Now, pending approval of his hire by the school’s board of trustees, Jeremy Ford will have the task of developing the entire Muskogee program as its head girls basketball coach.

The former Wagoner Bulldog was an All-Phoenix selection in 2004. He played the next two seasons at Seminole State, reaching the NJCAA national tourney his freshman year, before going on to finish his college playing days at Midwestern State. His coaching career started as an assistant at Tulsa Edison. He switched to the college side, coaching at Seminole and then Division II Arkansas-Monticello. 

“I remember like it was yesterday,” he said. “I was coming back from back-to-back road games and my dad (John) called and asked me if I would come home and work and develop my sister.  I was thinking he was saying ‘come on for the weekend and work her out,’ but he was like ‘no, can you come home and put this college thing on hold and come develop your sister for the next couple of years.’”                                 

He spent five seasons at Monte Cassino as athletic director and coach. 

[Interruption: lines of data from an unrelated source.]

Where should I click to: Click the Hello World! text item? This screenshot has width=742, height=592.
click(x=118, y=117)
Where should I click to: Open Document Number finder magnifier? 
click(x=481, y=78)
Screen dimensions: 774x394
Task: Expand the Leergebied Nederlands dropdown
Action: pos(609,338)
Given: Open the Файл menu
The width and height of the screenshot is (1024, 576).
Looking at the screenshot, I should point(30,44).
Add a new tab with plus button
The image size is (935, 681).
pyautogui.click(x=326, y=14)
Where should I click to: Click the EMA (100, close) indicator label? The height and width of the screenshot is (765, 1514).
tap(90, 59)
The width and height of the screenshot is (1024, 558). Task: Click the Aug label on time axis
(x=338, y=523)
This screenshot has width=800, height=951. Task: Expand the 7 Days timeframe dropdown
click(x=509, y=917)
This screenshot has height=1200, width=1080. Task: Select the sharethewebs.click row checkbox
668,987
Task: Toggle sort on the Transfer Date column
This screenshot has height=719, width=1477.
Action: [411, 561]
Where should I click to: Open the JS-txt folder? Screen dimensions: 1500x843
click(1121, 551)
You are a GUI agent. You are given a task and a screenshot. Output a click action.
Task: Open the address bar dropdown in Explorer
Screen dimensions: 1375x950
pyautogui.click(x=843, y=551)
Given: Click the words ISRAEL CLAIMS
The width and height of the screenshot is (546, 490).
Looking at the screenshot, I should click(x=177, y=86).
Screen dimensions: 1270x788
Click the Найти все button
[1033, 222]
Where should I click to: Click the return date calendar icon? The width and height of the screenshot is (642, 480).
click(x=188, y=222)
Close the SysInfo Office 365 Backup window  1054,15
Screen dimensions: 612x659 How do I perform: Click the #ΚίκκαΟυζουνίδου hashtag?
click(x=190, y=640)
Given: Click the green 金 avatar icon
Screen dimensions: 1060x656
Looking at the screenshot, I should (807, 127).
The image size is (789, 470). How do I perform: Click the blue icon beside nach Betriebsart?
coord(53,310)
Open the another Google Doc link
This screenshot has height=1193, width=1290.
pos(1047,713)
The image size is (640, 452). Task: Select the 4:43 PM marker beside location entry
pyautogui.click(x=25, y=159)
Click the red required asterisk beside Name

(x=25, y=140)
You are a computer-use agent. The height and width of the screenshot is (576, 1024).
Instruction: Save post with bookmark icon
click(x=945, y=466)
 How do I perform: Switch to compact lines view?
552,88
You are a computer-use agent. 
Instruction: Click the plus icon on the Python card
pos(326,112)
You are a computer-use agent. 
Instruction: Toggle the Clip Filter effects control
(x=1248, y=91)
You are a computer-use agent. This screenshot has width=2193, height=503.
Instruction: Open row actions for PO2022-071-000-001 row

“My phone would ring,” Jeremy said. “It would be my dad. Jada would leave a practice and he’d be on the phone saying they were on their way to Tulsa.  Sometimes it would be 3-4 days a week and the weekends were automatic.”

“My objective was to change her mindset —  this is what’s going to happen when you get to a college level, if you want to get there, this is what you need to do. She worked extremely hard, anything I told her to do she did it. It’s been a dream of her since bouncing the ball as a little girl in our living room. She’s definitely taken advantage of that opportunity.”

Last season, Jeremy Ford was back in coaching full-time, leading Cascia Hall to 14 wins, a district championship and a trip to the area tournament.

“When I got there they told me it was a rebuilding year,” he said.

His path with Muskogee athletic director Jason Parker connected when he was at Monte Cassino.  That path crossed again when Parker got this job.

“I thought my plan was to be a college coach. God laughs at our plans sometime,” he said. “It was a blessing to develop my sister.  She achieved what we set out to do and I don’t regret that at all.

“But all along coaching to me has been about impacting lives. Even those I coach in college I’ll  hear from and as we talk it always goes to a point or place in a season where something I did or said helped them get through a point in their game or life.  That’s one of the deals I put a huge effort into as a coach no matter where. Every coach will come into a job and work hard to get things running but I want to impact lives.”

That, he said, is the first step in a turnaround he called a “process.”  Muskogee now isn’t Jada’s Muskogee. Since his sister’s senior year,  Muskogee has just 13 wins in three seasons, including 2-21 a year ago.

“I know she loved her time at Muskogee,” Jeremy said.  “We’ve talked. She broke down the program, talked about summer pride and the logistics involved and it went from there. She’s excited for me.

“Going forward, it starts with a mindset. They have to be committed to being all in, committed to being a better basketball player, a better student and a better team.”